Whilst we talk about legacy technology as if it is commonplace across industries, it’s a relatively new term within Financial Services. The financial services industry didn’t used to compete by innovating for customers, instead they relied on regulatory barriers and even, to a certain extent, the barrier to entry of expensive infrastructure. With the advent of low-cost cloud computing and the emergence of challenger banks, that’s now changed. 

Challenger banks, which are built on modern technology, are amassing large numbers of new customers. The incumbents are largely not built on modern technology and the organisational structures that have helped the largest financial institutions get to where they are don’t lend themselves to this new innovation-based competition.

Alongside this, there are additional competitors now entering the market from pure technology firms that have a huge userbase that can quite easily be targeted with desirable financial products.

What this means is that the big incumbents have significant competition and as they update their technology they also need to revisit  their organisational and leadership structures, their  people and culture, to  gear up for innovation and agility, to stay competitive.

This is why many traditional organizations in the FSI industry want to start using hybrid cloud technologies (like containers, Kubernetes and microservices) and agile methods (like DevOps) to enjoy the advantages that their cloud-native competition enjoy: the ability to rapidly respond to market dynamics and deliver new, personalized experiences to customers, at scale.  

Some of the more forward-looking banks have recognised this and are taking steps to build their own digital banks, targeting younger consumers.

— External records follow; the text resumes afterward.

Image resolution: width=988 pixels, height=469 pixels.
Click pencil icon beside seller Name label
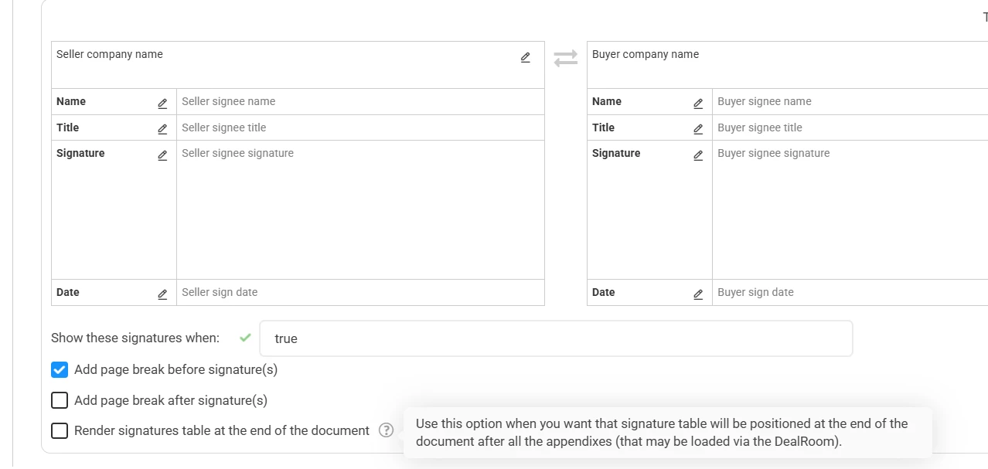pos(162,104)
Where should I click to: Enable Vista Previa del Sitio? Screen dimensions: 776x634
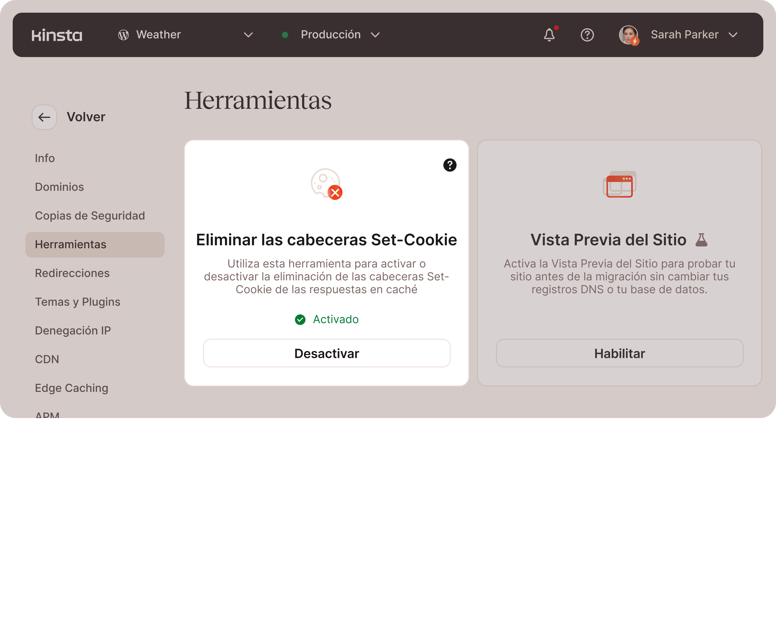619,353

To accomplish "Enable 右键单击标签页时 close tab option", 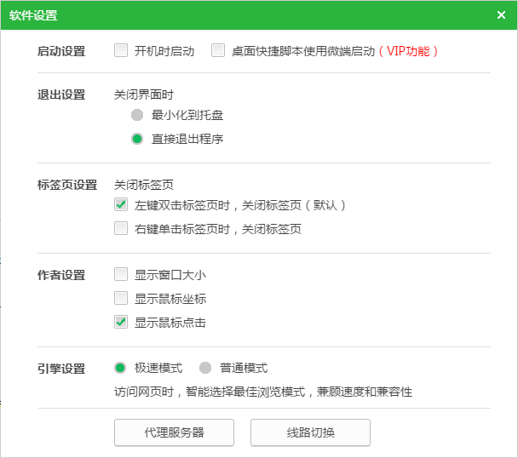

There is good news - open source is gaining momentum. Banks and financial institutions are not only consuming open source technology, but they are beginning to open source their own solutions as well.  Open sourcing something is not a trivial process but the benefits it brings in terms of rapid innovation, collaborative problem-solving and interoperability are increasingly clear.

If successful, banks can build a community around their own open source technologies - for example, data modelling tools. The open source community then brings new perspectives, new features can be developed more quickly, and the speed of innovation increases. 

Alongside this, open source technologies can help drive standardisation across the industry, lowering barriers to entry for all, enabling more partners and organisations to work with - and contribute to - solutions that bring greater business value.